Thanh has never done anything related to literature or books. And the woman writer Leslie C. Youngblood is also one of the few black authors writing about African-American life whose books are published in America.
To call Dan Thanh a translator is a bit much. After moving to America, I studied at a university, then got a master’s degree and worked in marketing, which has nothing to do with literature and books.
The girl said, like many other international students, she too had to put in a lot of effort, overcome many difficulties to live an independent life in a foreign country, which is not easy.
As a marketer, he claims to have “little involvement with literature”, but Thanh reads often and occasionally searches for good and rare books. As soon as she read Love Like the Sky, the girl realized that there were many stories in the work that were quite topical and partly necessary for domestic readers. He should immediately contact the author and seek permission to translate for publication in Vietnam.
Living in Chicago and having many black friends, Dan Than explained his reason for translating the book: “I love the author’s simple yet emotional writing style. A passionate look at family issues, the characters really lovable and are trustworthy.”
Than said that not much research has been done on the topic in Vietnam. She wishes people to have a more tolerant and sympathetic view of remarried families, mature behavior of adults, innocent loyalty of children with pure vibrations and unconditional love.
During the day, Thanh only has late nights and works hard to translate love into the sky. That job partly helped relieve her homesickness. The girl knows the limitations of a literary pagan like herself and the difficulties of the domestic publishing market, but still hopes to participate in the country’s culture by translating literary works valuable to Vietnam. Country of the people
“My Books Are About Happy Negroes”
Dan Than talked several times with black female author Leslie C. Youngblood to improve the translation of this book, with the desire to bring the most real feelings to the readers through her translation.
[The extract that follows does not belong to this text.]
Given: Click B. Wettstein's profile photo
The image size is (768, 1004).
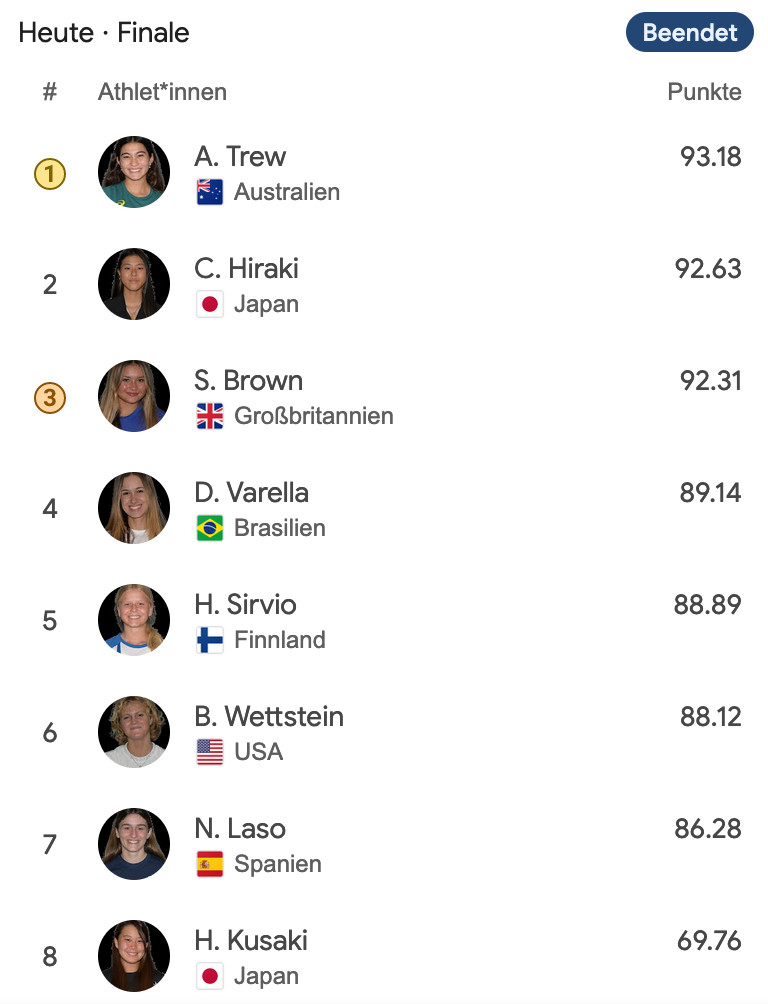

Below is part of Dan Than’s exchange with author Leslie C.Youngblood.
* What inspired you to write about the enduring power of relationships and family? What message do you want to give to young readers?
When I started I didn’t even know how the story would progress. But my brother is always happy and believes. When my brother died of gun violence, my heart broke and writing became a comfort. The story flowed naturally and I quickly finished the book, dedicating it to my brother.
I want to share my experience of losing a loved one. This makes it easier for me to connect with children who have lost loved ones early.
Children are much smarter than adults think. They want to help, they want to know how to handle their emotions.
Meanwhile, adults are too busy listening or sharing their real concerns with them. Like the character G-Baby who always wants to help his brother but doesn’t know how. Parents are busy taking care of their sick brother, so they don’t have time.
The story also praises brotherly love, close friends, courage, and the wisdom of standing up for yourself and others. Through the character of Kevin, I want to say that sometimes we don’t know all the difficulties in other people’s lives, so we shouldn’t be too quick to judge them.
* What impact do you think this work will have on Vietnamese readers and what do you want to say to them?
– I hope Vietnamese readers will feel closer family bonds, understand more about African-American culture, and realize that we are more alike than different. I am very glad to hear that the book has been translated into Vietnamese and hope you guys enjoy it.
There are many books about black people that are often written by white people. Recently there has been an increased interest in black books. In many works and films, black people play only supporting roles, vile, evil, criminal characters.
My books are about black people who are happy and they have happy endings. I portray white characters as real people, from a neutral perspective.
* According to you what is the benefit of reading for children, how to encourage children to read and write more?
Teaching kids to read early is like teaching them empathy. The characters in the book can be real life people.
When I go out with kids, the way I often encourage them to read and write is by prompting them to share their personal problems, and according to each child’s interest, they get the appropriate books. I recommend reading.
Creative writing activities vary, if you don’t like writing but love drawing, I recommend making comics. It is important that we really care about them.